Try it by Kayak
Whether you're paddling down Venice's canals, soaking up Stockholm, or gliding past the castles of the Dordogne, consider seeing the sights from a kayak, says Lucille Howe
You may wonder, when there are horse-drawn carriages and helicopter flights across many of Europe’s cities, why paddle your own kayak? Well for starters there’s the thrill of exploring a destination independently, under your own steam. From the water you’ll also be seeing the hidden corners you’d never have discovered otherwise. You can power-paddle off that heavy lunch, then cruise to a Prosecco pit stop when you want to relax. I found that once I’d tried it I was hooked, and I’m not the only one. Kayak tours are springing up in all kinds of destinations. Here are some of the best.

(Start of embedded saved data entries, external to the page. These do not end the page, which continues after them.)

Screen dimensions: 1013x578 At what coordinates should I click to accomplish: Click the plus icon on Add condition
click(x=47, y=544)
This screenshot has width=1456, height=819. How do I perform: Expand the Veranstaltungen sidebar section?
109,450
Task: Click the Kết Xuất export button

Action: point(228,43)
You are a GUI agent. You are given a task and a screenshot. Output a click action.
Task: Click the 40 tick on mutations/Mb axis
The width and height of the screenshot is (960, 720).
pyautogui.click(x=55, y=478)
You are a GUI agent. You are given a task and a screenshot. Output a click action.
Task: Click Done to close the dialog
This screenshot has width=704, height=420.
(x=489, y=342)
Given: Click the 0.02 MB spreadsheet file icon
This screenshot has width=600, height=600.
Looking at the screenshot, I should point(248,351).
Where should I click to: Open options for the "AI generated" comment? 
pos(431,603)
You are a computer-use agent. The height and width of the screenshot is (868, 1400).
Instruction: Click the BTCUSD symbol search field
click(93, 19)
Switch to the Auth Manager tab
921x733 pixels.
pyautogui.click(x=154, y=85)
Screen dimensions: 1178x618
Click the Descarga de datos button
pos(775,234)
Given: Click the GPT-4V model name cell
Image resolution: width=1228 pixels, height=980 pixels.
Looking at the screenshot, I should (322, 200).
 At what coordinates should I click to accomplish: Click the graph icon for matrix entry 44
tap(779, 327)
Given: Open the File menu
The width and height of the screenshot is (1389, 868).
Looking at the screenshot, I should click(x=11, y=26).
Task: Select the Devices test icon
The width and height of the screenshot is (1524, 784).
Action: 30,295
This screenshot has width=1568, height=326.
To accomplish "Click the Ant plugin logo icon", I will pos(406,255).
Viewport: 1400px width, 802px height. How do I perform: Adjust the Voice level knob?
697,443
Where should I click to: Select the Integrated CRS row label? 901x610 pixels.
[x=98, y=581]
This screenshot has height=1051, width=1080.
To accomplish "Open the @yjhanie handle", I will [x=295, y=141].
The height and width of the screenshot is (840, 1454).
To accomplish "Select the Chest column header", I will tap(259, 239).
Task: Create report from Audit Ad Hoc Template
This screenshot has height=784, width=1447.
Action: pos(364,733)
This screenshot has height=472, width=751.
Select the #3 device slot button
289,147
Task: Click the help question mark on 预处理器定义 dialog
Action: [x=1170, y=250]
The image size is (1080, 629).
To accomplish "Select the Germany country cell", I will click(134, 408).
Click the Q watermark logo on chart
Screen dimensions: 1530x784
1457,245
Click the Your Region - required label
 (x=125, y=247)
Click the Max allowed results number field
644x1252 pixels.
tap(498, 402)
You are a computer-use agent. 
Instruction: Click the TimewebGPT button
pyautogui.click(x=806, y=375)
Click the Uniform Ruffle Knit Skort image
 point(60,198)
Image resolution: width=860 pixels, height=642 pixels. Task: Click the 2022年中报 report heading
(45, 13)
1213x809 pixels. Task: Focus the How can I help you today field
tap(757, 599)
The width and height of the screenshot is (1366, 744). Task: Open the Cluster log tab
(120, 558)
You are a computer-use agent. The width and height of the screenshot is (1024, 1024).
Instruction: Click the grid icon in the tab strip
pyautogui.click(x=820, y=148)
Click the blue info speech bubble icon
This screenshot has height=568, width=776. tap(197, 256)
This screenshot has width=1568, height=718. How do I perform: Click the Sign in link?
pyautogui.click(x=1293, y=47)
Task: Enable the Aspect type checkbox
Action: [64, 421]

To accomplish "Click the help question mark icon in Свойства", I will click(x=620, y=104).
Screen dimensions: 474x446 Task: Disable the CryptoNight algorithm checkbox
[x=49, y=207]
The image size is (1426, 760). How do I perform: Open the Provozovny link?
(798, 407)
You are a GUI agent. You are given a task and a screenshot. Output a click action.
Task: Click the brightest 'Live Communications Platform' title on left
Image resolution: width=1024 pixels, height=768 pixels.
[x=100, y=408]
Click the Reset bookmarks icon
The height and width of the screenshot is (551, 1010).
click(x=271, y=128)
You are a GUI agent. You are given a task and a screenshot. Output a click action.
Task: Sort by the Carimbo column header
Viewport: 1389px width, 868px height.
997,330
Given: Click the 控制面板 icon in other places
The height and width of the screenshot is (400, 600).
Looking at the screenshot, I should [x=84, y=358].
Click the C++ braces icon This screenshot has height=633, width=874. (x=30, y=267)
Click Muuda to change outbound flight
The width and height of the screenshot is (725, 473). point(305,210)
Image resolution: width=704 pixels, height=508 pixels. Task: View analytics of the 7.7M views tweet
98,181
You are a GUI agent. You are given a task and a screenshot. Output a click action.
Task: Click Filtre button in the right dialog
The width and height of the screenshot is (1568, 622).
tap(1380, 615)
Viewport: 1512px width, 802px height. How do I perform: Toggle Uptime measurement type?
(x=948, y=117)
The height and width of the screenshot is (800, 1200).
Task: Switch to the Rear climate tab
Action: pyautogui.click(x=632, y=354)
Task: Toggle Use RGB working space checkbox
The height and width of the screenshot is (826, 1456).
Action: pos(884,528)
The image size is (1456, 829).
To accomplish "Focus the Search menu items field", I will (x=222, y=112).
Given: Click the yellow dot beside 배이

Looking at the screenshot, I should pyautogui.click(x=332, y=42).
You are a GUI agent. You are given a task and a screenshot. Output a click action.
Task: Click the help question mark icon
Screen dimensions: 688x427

It was a Dane, René Seindal, who introduced kayaks to the waterways of Venice. The self- confessed Italophile guides day tours from his outdoor office on Certosa island. If ever there was a city designed to be seen from the eye level of a shallow boat, it’s Venice, with its staggeringly beautiful architecture and abundance of back-door moorings for clandestine meetings. For the same price as a traditional gondola ride, you can spend the afternoon exploring small canals inaccessible to pedestrians, enjoy the palaces up close and experience the Grand Canal and all its lively traffic. “The traffic regulations are very permissive about rowed or paddled boats: they can go anywhere at any time, even against one-way traffic,” says René.
Most paddling trips around the city are about 12–15km and are tailored to your level of experience, the tide and size of the group. When I join one of the tours I find the brightly coloured, closed kayaks to be surprisingly sturdy. Aided by René’s advice to brace the oar with your left arm and steer with your right, twisting your torso as you go, I soon find an easy rhythm.
It takes a morning or afternoon to enjoy a round trip to the colourful little island of Burano, 10km north of Venice. It’s fun to break free of the narrow canals to some open water, through the salt marshes of the lagoon. The largest population of water birds in Italy lives here – about 60 species – and a pair of waders eye us suspiciously. René directs us past the islands of San Francesco del Deserto, Lazzaretto Novo, Sant’Erasmo, San Giacomo in Paludo and Madonna del Monte. Some of these are mentioned in guidebooks, others are rarely visited and seem unnoticed by tourists.
In the kayaks, we’re able to visit while remaining quiet and unobtrusive. “Kayaks are the bikes of the waterways” is how René puts it. Some tours also include a visit to a gondolier workshop to see the vessels being made, and for something special try the night trips. Paddling down the Grand Canal, under the illuminated Rialto Bridge, past the Salute church and through the narrow, unlit canals behind St Mark’s is a truly memorable experience. Masks are optional!
€120 PER PERSON ALL DAY, €150 PER PERSON AFTER DARK. EMAIL INFO@VENICEKAYAK.COM OR VISIT WWW.VENICEKAYAK.COM
Nestled in the south-west of France is the Dordogne départment with its valleys, meadows, forests, limestone plateaus, prehistoric caves and lattice of streams and rivers – perfect for kayaking. Aside from its impressive geography, the area also has more than 1,000 castles, a plethora of achingly beautiful towns and villages and some internationally renowned vineyards. Experience the lot on the 120km kayak route from Argentat to Beynac.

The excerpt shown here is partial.